Sozialreformerische Bewegung
für den Bau von Genossenschaftssiedlungen
Wien, Österreich
1919 – 1929/1933
7000 Siedler*innenhäuser bis 1933
Als Selbsthilfebewegung gegen die Wohnungsnot nach dem ersten Weltkrieg richtete sie sich vor allem an proletarische Familien in Wien. Ihr Ziel war der Aufbau von genossenschaftlich organisierten Siedlungen am Stadtrand, um dem Elend der Mietskasernen und Hinterhöfe zu entkommen. Auch für arme Arbeiter*innen bezahlbar wurden die “Siedlerhäuser” vor allem durch den hohen Anteil an Selbstbauleistung, sowie die solidarische Organisation von Baumaterialien und Fachkräften innerhalb eines Netzwerks sozialistischer Organisationen. Nach einer ersten Phase spontaner Besetzungen entstand in kurzer Zeit eine komplexe nichtstaatliche Organisation der Bautätigkeit, die sich als Teil der sozialistischen Arbeiter*innenbewegung verstand. Ihr Ziel war nichts weniger als der “Neuaufbau der Gesellschaft von unten”.

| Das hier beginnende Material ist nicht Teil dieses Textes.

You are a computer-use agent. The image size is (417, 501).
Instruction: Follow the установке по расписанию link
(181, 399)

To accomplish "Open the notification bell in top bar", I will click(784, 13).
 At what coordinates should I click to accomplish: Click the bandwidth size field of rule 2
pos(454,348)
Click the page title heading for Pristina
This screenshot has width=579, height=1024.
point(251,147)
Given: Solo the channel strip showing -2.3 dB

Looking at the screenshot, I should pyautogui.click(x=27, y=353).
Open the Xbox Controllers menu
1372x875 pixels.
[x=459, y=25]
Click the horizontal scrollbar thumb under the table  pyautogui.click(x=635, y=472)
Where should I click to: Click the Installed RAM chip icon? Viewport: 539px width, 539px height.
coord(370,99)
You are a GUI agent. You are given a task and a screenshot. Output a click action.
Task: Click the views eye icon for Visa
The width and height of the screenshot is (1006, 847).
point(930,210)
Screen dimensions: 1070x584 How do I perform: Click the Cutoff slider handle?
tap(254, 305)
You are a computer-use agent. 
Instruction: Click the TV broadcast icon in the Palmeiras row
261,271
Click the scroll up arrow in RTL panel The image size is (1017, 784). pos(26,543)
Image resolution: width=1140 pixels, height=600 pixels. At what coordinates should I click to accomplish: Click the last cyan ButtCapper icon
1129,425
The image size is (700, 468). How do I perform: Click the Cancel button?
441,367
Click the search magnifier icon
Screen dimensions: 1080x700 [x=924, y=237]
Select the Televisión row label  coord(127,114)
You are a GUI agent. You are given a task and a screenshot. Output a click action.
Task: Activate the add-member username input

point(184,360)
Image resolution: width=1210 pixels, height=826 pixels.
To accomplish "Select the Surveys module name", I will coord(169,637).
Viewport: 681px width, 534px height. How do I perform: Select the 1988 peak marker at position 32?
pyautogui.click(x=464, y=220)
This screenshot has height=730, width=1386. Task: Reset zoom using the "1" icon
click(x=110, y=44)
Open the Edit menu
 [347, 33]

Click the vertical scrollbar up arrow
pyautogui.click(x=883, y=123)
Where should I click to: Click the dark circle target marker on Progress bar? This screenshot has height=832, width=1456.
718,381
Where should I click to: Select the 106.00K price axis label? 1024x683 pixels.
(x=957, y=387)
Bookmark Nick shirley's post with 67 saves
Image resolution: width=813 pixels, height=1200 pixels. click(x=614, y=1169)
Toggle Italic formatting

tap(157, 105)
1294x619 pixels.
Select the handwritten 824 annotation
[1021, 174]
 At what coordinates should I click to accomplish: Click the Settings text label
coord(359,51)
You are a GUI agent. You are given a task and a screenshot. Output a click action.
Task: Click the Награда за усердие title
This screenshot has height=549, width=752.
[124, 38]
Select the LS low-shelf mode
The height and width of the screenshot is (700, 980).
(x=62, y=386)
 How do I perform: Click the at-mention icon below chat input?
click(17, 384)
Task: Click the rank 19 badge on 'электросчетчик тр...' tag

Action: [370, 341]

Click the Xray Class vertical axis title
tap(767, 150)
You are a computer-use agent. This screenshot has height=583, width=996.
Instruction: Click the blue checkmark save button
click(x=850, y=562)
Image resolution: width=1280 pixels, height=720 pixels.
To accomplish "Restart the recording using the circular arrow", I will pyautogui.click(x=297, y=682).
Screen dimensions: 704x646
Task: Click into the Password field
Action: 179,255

Die Organisationsstruktur und die weitgesteckten Ziele der Bewegung zeigen deutlich, dass gerade eine erfolgreiche Bewegung ‘von unten’ auf drei wesentliche Dinge angewiesen ist:
Die Organisierung tatkräftiger und solidarischer Netwerke.
Über das Interesse der Einzelnen an günstigem Wohnraum hinausgehende politische und Ansprüche, welche ihre Forderungen verallgemeinerbar machen.
Einfluss/ Zugriff auf staatliche Institutionen und Mittel wie etwa ein über direkte Steuern finanziertes Sondervermögen.